* **What to work on**: Search string "computer": state how many lines in the material below contain it, and nothing else.
(Data shown)
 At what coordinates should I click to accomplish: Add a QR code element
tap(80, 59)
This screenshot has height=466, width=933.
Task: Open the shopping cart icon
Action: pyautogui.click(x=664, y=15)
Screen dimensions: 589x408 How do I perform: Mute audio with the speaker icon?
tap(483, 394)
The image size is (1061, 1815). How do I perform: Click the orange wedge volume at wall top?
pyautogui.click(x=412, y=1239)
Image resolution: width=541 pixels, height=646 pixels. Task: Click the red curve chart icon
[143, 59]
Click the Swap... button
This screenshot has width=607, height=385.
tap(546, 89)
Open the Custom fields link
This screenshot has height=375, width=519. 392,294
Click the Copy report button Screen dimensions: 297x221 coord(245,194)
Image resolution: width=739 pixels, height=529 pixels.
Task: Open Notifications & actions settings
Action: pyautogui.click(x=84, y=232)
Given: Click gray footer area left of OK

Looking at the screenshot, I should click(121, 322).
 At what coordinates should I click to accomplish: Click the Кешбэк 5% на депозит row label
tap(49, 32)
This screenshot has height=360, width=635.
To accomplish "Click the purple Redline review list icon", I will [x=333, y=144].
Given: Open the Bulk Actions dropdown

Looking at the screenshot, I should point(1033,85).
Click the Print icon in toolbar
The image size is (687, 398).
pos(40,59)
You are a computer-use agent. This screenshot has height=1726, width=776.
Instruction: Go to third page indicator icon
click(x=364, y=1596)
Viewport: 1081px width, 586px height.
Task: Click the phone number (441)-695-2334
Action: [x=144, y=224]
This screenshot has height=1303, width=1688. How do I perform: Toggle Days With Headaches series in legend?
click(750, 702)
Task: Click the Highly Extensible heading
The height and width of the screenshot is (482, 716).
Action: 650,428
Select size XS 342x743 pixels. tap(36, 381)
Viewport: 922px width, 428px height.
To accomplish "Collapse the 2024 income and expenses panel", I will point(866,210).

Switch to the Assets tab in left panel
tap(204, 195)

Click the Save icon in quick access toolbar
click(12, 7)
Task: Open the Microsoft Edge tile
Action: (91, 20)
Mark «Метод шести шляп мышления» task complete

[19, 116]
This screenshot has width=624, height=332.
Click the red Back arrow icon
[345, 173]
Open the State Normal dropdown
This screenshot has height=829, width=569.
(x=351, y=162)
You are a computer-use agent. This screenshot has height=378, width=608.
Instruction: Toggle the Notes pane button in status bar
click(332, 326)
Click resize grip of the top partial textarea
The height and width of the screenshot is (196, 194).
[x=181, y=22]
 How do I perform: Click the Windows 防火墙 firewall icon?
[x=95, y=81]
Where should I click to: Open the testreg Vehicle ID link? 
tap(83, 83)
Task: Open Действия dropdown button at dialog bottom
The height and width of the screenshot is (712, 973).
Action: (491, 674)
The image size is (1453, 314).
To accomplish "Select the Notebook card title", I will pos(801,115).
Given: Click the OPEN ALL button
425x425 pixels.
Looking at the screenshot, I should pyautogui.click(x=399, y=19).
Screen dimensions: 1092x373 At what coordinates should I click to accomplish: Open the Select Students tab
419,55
(End Data shown)
* **Response to this task**: 2